> **Stored data**
= = = = = = =
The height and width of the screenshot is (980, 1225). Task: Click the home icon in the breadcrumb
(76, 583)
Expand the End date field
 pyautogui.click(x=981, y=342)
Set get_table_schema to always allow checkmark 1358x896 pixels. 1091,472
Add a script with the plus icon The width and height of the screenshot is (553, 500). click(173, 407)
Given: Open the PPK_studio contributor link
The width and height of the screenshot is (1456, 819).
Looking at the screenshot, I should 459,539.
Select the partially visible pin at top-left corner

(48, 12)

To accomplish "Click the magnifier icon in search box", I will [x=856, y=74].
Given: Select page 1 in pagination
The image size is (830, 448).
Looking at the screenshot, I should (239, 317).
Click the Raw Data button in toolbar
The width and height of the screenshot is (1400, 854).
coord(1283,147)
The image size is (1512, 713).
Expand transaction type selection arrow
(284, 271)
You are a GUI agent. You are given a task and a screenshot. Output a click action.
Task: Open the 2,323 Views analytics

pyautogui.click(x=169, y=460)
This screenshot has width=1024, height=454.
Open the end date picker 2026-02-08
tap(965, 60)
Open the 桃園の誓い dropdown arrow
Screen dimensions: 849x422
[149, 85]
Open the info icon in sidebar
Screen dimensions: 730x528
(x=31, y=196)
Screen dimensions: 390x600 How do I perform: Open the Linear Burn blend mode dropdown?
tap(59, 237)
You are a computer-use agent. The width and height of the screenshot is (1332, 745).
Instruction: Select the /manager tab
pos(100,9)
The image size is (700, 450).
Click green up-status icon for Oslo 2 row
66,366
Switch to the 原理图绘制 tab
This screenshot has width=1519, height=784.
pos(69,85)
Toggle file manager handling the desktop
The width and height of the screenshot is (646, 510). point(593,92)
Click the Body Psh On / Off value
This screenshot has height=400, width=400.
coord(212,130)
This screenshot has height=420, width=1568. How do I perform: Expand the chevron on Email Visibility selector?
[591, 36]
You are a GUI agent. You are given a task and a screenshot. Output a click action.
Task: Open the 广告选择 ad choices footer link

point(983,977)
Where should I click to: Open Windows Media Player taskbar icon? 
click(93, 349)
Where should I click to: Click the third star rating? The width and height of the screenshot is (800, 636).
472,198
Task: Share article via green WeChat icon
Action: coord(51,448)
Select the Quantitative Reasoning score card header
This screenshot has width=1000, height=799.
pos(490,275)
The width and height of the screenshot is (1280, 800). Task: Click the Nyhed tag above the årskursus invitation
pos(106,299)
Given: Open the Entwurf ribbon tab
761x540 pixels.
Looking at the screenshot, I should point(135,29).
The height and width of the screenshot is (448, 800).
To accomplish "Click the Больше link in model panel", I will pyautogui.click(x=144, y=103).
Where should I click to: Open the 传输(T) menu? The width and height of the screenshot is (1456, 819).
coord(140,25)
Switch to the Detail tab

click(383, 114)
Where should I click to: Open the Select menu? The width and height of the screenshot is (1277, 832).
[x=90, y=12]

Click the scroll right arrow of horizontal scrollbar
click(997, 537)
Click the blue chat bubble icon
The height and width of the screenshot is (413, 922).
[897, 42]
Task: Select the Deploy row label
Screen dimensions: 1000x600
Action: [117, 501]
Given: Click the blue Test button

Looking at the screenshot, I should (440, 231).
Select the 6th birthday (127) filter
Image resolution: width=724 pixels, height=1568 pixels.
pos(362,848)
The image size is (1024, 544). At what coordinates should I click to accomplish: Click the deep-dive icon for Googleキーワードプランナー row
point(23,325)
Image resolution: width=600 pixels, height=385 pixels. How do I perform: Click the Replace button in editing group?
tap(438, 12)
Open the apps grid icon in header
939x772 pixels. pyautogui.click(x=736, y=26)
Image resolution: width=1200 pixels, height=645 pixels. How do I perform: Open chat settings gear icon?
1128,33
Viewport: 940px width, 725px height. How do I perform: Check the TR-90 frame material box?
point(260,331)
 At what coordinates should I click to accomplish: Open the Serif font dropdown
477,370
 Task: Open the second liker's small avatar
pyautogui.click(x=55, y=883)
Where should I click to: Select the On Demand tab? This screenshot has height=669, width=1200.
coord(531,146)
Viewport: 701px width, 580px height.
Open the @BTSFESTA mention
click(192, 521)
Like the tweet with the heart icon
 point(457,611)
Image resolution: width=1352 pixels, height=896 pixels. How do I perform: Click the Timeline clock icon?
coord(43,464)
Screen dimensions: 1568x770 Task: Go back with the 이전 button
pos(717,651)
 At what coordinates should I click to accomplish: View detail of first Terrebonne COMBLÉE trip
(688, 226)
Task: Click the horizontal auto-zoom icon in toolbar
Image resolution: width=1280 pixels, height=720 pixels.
= = = = = = =
> **Work instructions**
Once you have counted the lines of the data that contain the word "will", please reply with that number alone.

> **Solution for this exercise**
2